Todo ello quedó grabado en mi mente y me hizo recordar parte de mi niñez y de los vecinos que teníamos por la zona 6, unos más jodidos que otros, pero con ciertas posibilidades de abrirnos paso en la vida.
Imagínese usted lo que representa la vida diaria de esta familia, que es muy similar a muchas otras que hemos visitado en Chajul, Nebaj o Uspantán, pero también puede ser la de cualquier familia de uno de los tantos asentamientos que hay en la capital o de cualquier otro departamento de Guatemala. La pobreza y la pobreza extrema se extienden a lo largo y ancho del país, así como la desesperanza y el desconsuelo de no encontrarle una salida a esa situación.

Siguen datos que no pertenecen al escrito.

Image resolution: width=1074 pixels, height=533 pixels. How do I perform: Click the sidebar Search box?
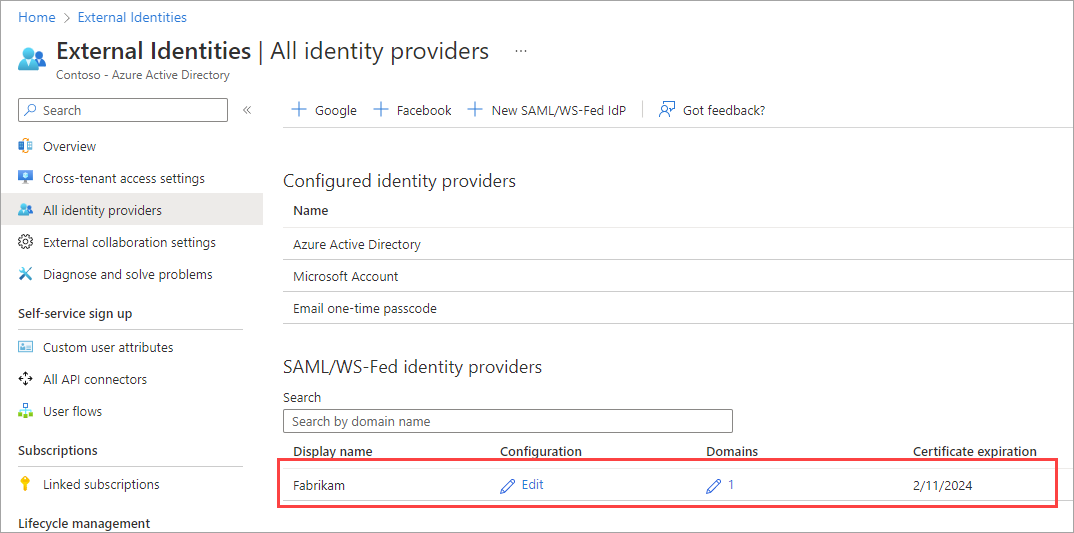[123, 110]
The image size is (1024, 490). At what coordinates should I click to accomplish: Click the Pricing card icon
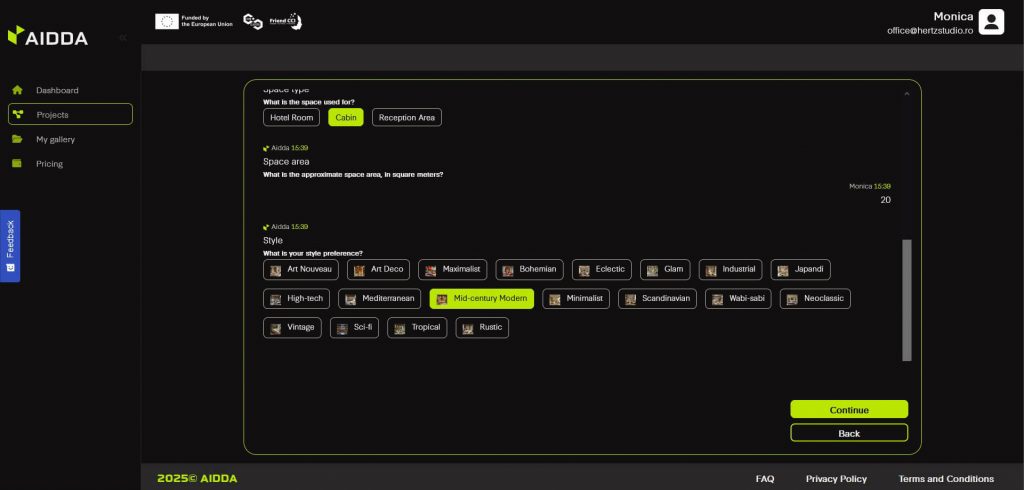17,164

Lo peor de todo es el suicidio de jóvenes que han buscado ramas de que agarrarse y no resisten y prefieren la muerte como única alternativa. Esos casos no los registran las estadísticas porque poco importa un joven que decidió terminar con su vida, antes de emprender viaje a la capital o Estados Unidos y también por allí encontrar la muerte lenta pero segura. En la región Ixil he visto el entusiasmo de los jóvenes que tienen la oportunidad de estudiar, pero también he visto las lágrimas de quienes después de salir de magisterio o terminar secretariado, no encuentran la fuente de empleo porque miles están atrás de una plaza vacante. ¿Hasta cuándo aguantará la juventud de hoy y nosotros, esa situación injusta y desesperante? Ojalá y corriera sangre en nuestras venas, como la que corrió en las venas de las mujeres, maestros, estudiantes, profesionales y obreros, en 1944.
Los dedos separados no hacen nada, pero si se juntan, forman un puño capaz de derribar los muros de la indiferencia y la injusticia que lloran sangre. No lo hagamos por nosotros, hagámoslo por la niñez y la juventud que merece un mejor futuro y hay que devolverle la esperanza. Las causas de la delincuencia están en la injusticia histórica y es con ella con la que hay que acabar, la limpieza social y la apertura de cárceles, no resuelven los problemas.